A Pilot Study to Evaluate Radiotherapy-Induced Anti-Tumor Immunity in Metastatic Carcinoma of the Pancreas

Inclusion Criteria

• Histological or cytological diagnosis of pancreatic carcinoma
• Patients ≥ 18 years of age
• Eastern Cooperative Oncology Group (ECOG) performance status 0,1,or 2
• Patients must have distant metastatic disease (stage 4)

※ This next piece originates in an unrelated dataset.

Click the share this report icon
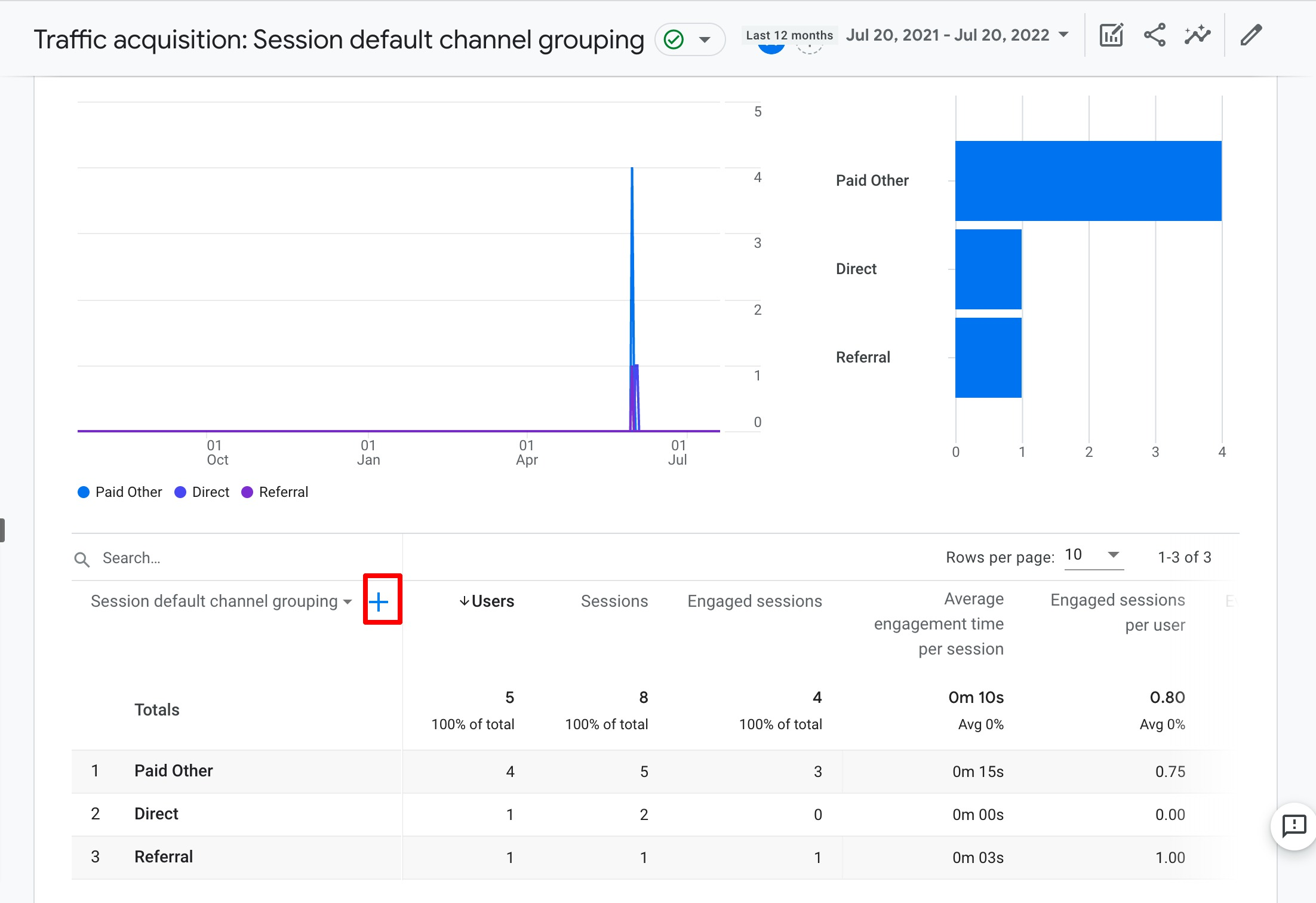 click(1154, 35)
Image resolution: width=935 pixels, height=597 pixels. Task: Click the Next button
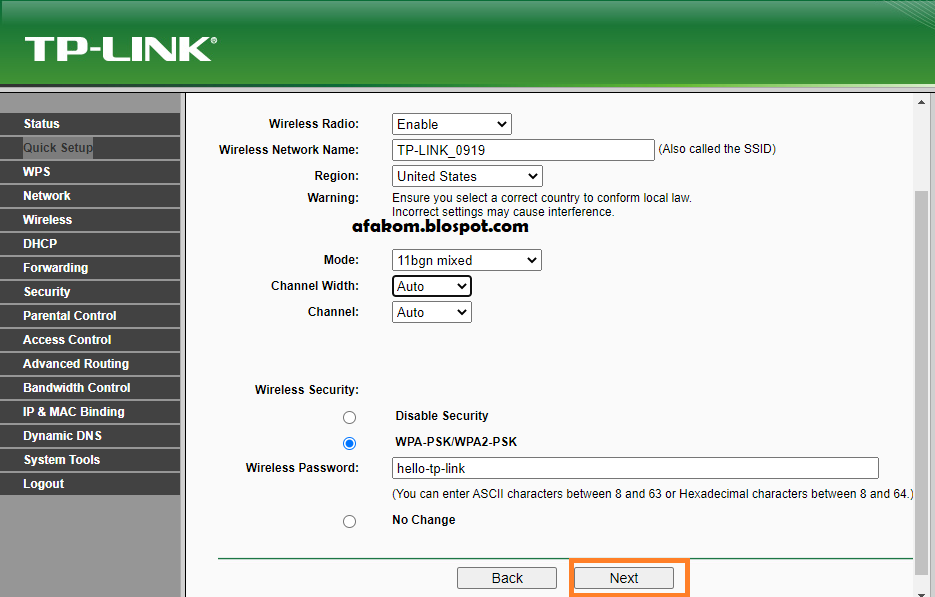[x=624, y=578]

• Satisfactory organ and bone marrow function as defined by: Absolute neutrophil count> 1,000/uL, Platelets > 75,000uL Hemoglobin > 9 Bilirubin ≤ 2.0x the institutional normal upper limit unless secondary to bile duct obstruction by tumor,
• Creatinine ≤ 1.5x the institutional normal upper limit
• Serum alanine aminotransferase (ALT) or aspartate aminotransferase (AST) ≤ 5x the institutional normal upper limit.

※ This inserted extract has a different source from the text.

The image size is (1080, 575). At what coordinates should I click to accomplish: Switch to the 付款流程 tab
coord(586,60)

• A clinical recommendation for radiotherapy to the primary or a metastatic lesion had been made.
• Must be able to provide informed consent.

Exclusion Criteria

• No prior radiation to the area planned for radiotherapy
• Active invasive cancer other than pancreatic adenocarcinoma. Non-melanoma skin cancer, superficial cervical or bladder cancer and prostate cancer with PSA level < 1.0 are not excluded.
• Known HIV, HCV and/or HBV positive (by patient report/medical record)

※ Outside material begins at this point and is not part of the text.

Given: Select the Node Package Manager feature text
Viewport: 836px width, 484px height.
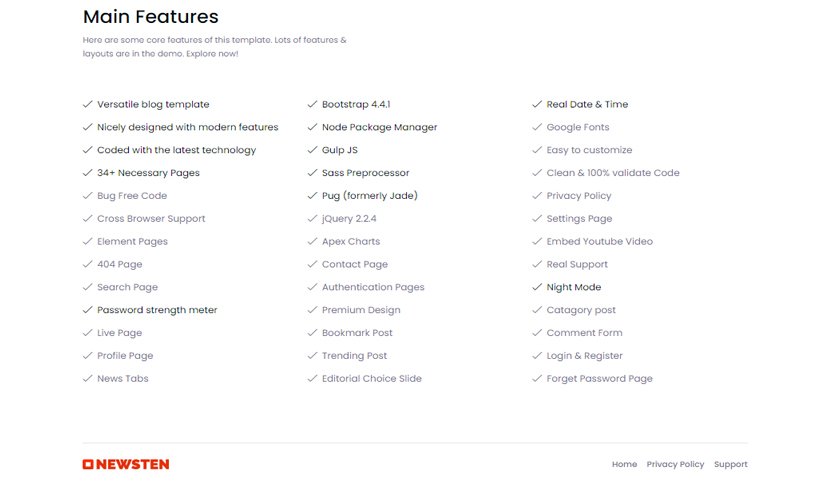Looking at the screenshot, I should point(379,127).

• Patients with ongoing or active infection
• Planned concurrent treatment with systemic high dose corticosteroids.
• Received an anticancer treatment (systemic therapy or radiation therapy)within 21 days prior to enrollment.
• Immunotherapy (e.g. monoclonal antibodies)within 21 days prior to enrollment.
• Immunosuppressive therapies (e.g. steroids, cyclosporine) are not permitted.